* **Task statement**
Output the lines of the material below, from the line containing "The height and width of the screenshot is (630, 631)." to the line containing "pos(451,230)", as a numbered list, omitting any blank lines.
----- The data -----
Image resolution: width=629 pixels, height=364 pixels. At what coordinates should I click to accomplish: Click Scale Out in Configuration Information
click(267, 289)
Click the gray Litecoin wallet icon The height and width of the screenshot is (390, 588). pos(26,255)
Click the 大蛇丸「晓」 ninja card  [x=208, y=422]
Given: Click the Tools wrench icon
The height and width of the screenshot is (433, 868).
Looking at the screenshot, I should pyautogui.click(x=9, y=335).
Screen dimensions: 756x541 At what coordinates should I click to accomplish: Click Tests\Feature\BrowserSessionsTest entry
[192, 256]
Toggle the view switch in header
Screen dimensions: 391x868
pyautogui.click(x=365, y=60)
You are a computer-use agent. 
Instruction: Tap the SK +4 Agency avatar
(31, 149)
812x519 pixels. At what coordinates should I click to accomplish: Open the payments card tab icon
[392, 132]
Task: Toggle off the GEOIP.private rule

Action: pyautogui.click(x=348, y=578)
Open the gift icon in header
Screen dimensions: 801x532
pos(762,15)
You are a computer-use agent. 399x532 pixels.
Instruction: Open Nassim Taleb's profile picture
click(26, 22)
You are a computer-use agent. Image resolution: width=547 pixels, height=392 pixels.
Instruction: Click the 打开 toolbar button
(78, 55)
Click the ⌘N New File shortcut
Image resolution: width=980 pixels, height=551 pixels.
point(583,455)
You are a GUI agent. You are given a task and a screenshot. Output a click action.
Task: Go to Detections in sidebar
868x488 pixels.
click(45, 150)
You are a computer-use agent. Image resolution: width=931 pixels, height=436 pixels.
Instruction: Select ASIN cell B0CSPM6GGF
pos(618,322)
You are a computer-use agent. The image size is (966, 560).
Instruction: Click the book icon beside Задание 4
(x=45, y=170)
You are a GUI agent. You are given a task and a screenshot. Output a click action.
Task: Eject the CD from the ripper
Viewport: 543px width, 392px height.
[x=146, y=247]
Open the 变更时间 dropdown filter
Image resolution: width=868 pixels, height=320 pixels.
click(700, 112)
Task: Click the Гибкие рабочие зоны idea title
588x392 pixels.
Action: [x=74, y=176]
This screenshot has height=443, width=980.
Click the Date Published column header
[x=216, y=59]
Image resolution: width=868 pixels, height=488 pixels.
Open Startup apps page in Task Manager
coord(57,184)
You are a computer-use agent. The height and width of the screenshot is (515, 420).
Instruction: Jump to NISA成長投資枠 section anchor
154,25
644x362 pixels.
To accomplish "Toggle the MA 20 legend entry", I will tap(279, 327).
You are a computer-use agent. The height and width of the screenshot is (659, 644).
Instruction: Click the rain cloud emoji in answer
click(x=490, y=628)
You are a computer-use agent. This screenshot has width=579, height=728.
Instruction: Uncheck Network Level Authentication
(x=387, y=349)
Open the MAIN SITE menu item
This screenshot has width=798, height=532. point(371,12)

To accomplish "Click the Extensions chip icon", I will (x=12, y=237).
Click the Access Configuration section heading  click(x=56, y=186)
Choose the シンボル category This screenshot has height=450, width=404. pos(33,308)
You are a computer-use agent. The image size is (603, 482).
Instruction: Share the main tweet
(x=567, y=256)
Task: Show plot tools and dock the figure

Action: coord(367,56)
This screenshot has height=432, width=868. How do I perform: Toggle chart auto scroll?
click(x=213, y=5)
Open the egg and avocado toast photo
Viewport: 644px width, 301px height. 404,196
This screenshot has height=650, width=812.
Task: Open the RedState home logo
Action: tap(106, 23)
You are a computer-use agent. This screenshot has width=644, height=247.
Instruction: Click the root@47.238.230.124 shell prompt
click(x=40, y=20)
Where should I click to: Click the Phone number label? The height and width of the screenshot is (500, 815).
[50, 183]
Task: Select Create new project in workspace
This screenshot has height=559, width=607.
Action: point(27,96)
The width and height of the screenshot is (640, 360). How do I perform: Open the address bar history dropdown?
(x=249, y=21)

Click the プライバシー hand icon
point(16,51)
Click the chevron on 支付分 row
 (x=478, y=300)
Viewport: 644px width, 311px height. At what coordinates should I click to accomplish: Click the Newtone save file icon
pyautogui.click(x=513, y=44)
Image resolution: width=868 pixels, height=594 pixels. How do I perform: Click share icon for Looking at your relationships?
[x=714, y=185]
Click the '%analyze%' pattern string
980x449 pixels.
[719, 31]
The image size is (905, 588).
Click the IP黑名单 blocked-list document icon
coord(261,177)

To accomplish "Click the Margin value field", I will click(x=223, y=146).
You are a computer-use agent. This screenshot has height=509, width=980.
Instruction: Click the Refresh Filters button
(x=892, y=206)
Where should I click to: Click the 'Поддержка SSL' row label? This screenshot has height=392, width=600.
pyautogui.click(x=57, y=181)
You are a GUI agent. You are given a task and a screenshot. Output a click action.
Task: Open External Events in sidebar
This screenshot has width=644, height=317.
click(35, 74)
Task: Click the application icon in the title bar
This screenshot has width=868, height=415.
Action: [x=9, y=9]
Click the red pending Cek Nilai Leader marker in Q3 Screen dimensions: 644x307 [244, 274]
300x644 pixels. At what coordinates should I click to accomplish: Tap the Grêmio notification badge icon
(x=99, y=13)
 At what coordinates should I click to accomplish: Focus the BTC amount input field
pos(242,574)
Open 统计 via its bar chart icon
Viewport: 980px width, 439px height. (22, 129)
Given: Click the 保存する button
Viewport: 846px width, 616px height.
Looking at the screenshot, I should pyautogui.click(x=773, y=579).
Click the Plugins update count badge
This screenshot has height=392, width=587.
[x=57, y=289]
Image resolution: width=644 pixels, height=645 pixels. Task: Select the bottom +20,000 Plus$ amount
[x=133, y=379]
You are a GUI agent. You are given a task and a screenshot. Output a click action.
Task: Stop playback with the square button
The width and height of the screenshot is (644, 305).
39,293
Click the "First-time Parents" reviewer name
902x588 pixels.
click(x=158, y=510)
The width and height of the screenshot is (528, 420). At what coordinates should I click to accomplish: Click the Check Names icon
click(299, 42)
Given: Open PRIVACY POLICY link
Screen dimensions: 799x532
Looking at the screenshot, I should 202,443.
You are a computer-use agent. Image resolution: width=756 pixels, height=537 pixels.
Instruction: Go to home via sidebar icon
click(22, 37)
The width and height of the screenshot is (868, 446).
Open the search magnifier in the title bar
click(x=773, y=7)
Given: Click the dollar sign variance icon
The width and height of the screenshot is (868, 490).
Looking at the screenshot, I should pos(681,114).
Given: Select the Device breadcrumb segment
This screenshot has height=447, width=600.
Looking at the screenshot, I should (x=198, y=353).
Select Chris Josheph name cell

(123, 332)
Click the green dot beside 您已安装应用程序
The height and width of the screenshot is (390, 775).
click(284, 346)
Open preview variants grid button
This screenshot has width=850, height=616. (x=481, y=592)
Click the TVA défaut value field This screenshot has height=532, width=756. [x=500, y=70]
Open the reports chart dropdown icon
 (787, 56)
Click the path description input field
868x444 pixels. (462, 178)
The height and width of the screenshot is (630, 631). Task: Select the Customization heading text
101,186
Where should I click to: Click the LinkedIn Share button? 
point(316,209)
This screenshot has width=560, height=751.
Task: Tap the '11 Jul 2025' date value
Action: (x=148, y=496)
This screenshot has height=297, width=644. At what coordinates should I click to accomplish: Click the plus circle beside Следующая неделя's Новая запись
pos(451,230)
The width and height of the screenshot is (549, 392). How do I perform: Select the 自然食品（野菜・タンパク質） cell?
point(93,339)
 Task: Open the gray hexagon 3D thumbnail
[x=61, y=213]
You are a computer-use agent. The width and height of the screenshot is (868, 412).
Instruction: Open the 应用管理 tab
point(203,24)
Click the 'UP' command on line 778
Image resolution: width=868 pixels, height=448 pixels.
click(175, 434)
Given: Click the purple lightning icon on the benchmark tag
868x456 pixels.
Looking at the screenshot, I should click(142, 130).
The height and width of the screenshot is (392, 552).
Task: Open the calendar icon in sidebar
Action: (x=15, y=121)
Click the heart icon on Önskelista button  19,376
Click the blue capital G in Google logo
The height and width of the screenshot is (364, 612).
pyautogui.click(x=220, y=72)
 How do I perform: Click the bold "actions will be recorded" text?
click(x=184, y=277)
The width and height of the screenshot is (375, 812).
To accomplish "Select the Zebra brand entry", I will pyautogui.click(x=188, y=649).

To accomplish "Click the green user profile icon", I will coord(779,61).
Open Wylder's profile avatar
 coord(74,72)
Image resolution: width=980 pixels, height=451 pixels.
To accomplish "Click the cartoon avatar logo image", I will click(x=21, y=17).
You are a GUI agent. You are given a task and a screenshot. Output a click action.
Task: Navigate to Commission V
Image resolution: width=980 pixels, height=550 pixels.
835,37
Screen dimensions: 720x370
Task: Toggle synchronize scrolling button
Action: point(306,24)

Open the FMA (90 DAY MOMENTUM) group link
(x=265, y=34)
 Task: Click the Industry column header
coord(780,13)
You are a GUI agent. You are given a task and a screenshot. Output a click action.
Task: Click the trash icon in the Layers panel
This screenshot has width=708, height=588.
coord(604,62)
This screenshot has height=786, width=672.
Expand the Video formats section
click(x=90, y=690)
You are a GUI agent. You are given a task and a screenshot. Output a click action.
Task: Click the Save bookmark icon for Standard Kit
-----
* **Exercise solution**
1. The height and width of the screenshot is (630, 631). Task: Select the Customization heading text
2. 101,186
3. Where should I click to: Click the LinkedIn Share button? 
4. point(316,209)
5. This screenshot has width=560, height=751.
6. Task: Tap the '11 Jul 2025' date value
7. Action: (x=148, y=496)
8. This screenshot has height=297, width=644. At what coordinates should I click to accomplish: Click the plus circle beside Следующая неделя's Новая запись
9. pos(451,230)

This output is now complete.